Campé le long d’une jolie baie incurvée dominée par un cap rocheux, Cascais ne fut longtemps qu’un petit village de pêcheurs. Les maisonnettes de sardiniers s’ouvraient au ras de l’eau et les gens de Cascais vivaient dans leurs maisons basses, en enfilade au long des rues raboteuses qui vont vers la mer. Chaque jour, les barques sortaient, ramenaient au soir tombant de pleins filets de soles, de daurades, de calamars qu’on vendait à la nuitée sur de grands étals en plein vent, sous la lumière crue des lampes électriques. Puis les estivants, les peintres, l’ont découverte, et les villas ont foisonné, un peu au hasard.

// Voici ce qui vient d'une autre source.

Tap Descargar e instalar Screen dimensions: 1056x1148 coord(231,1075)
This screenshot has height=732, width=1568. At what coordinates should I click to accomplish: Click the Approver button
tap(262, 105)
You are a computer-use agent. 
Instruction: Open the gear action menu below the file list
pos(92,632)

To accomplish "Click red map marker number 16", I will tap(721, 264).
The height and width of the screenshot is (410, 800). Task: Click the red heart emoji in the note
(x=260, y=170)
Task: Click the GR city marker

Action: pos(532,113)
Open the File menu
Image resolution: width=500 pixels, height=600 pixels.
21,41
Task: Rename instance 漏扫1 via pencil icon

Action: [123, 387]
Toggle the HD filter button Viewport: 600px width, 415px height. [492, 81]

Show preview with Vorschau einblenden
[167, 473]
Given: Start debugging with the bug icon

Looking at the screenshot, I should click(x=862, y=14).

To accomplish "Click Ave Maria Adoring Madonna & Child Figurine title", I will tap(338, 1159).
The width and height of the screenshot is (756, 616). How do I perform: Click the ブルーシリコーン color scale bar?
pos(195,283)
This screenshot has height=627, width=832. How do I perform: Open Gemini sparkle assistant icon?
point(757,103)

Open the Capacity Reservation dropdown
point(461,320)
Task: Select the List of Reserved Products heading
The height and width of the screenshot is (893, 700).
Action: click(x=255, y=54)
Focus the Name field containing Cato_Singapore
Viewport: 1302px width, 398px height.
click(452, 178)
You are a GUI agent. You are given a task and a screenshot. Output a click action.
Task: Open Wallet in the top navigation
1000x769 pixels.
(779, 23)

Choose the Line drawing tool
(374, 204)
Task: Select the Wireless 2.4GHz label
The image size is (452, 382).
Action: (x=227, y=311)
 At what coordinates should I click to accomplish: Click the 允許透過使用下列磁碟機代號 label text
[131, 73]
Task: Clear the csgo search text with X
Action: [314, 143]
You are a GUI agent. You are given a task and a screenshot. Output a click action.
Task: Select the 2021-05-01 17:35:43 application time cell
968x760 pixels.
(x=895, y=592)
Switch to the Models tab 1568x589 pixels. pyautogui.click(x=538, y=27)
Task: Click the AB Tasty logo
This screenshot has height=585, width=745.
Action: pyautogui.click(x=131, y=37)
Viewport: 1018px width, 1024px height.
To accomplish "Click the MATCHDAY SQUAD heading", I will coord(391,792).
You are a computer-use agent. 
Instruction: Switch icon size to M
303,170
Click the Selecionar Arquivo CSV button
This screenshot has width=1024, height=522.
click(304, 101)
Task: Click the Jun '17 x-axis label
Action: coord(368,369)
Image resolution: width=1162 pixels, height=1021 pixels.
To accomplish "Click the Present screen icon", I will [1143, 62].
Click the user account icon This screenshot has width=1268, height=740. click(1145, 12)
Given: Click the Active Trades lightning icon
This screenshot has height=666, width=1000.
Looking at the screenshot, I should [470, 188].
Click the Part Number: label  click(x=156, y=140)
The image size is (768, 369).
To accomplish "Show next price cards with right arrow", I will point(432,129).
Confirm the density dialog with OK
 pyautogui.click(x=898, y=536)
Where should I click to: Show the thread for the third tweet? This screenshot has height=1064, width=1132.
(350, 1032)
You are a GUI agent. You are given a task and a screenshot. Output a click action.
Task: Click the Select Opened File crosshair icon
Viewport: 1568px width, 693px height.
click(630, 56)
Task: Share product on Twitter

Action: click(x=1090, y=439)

Le village est devenu ville et compte désormais 35.000 habitants, faisant corps avec le Grand Lisbonne. Son port de pêche n’est plus que folklore touristique et la localité s’est muée en station balnéaire, favorisée par un climat amène toute l’année. Les hivers y sont extraordinairement doux, plus tièdes que ceux de la riviera italienne ou française. Il arrive souvent qu’il pleuve ou bruine à Lisbonne et que le ciel de Cascais soit radieux, nuage et brouillard se déchirant comme un manteau gris pour que le soleil baigne à nouveau sa terre d’élection.
Afin d’optimiser son temps, il est idéal de rejoindre Cascais après une virée à Sintra, d’autant que son centre historique plutôt banal et touristique ne mérite pas selon nous une venue spécifique depuis Lisbonne : compter une heure de trajet via le bus 403 (départ de la gare de Sintra), qui traverse la Serra suivant une route agréable. Un arrêt au Cabo da Roca [cap du roc], « l’endroit où la terre s'arrête et où la mer commence » selon le grand poète Camões, est envisageable en chemin.
Sans grandes attentes, il est sympathique de flâner quelques heures à Cascais, notamment le long de la rive d’où l’on peut admirer les amours du Tage et de l’océan. On passera à côté de la forteresse où Diogo de Meneses, gouverneur de l’Inde Portugaise, fut exécuté en 1580 par les castillans pour avoir résisté à leur invasion . Quelques centaines de mètres plus loin, la Boca do Inferno [bouche de l’enfer] est un site grandiose et d’une beauté angoissante. Nombreux furent les passionnés qui vinrent se suicider dans cette entaille profonde où les vagues s’engouffrent en mugissant, jetant par gros temps des gerbes d’écume qui jaillissent comme des geysers.
En soirée, revenir à Lisbonne par la ligne de train (jusque 1h30 du matin ) qui longe la Costa das Duas Primaveras [côte des deux printemps], ainsi désignée car les jardins y fleurissent deux fois l’an. On passera notamment devant Oeiras, où le marquis de Pombal fit bâtir une belle demeure, et devant Belém, son monastère et sa tour.